Così ha deciso la sesta sezione civile della Corte di Cassazione, con ordinanza n. 19331 depositata il 12 settembre scorso, in una vicenda inerente il ricorso di un uomo avverso il rigetto dell'opposizione all'atto di precetto notificato dall'avvocato per il recupero di somme riconosciute a suo favore quale procuratore distrattario.
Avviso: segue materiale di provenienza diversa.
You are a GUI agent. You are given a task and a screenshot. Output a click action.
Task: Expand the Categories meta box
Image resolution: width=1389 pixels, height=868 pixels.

Il ricorrente lamentava, in particolare, l'inesistenza della sentenza impugnata per incertezza sul nome del resistente, ma i rilievi, secondo la Corte non colgono nel segno.

Richiamando la giurisprudenza consolidata in materia (cfr., ex multis, Cass. n. 7343/2010), la S.C. ha infatti ricordato che la nullità può essere pronunciata "quando l'atto manca dei requisiti formali indispensabili per il raggiungimento dello scopo", ma non se l'atto ha raggiunto lo scopo a cui è destinato. Per cui, l'errore materiale consistente nell'inesatta indicazione del nome di una delle parti può comportare la nullità della sentenza

solamente "qualora da essa si deduca che non si è regolarmente costituito il contraddittorio, ai sensi dell'art. 1101 c.p.c." ovvero quando sussiste "una situazione di incertezza, non eliminabile a mezzo della lettura dell'intera sentenza, in ordine ai soggetti cui la decisione si riferisce".

Escludendo, pertanto, per tabular, tale eventualità nella fattispecie esaminata, la Corte ha rigettato il ricorso condannando il ricorrente al pagamento delle spese di giudizio.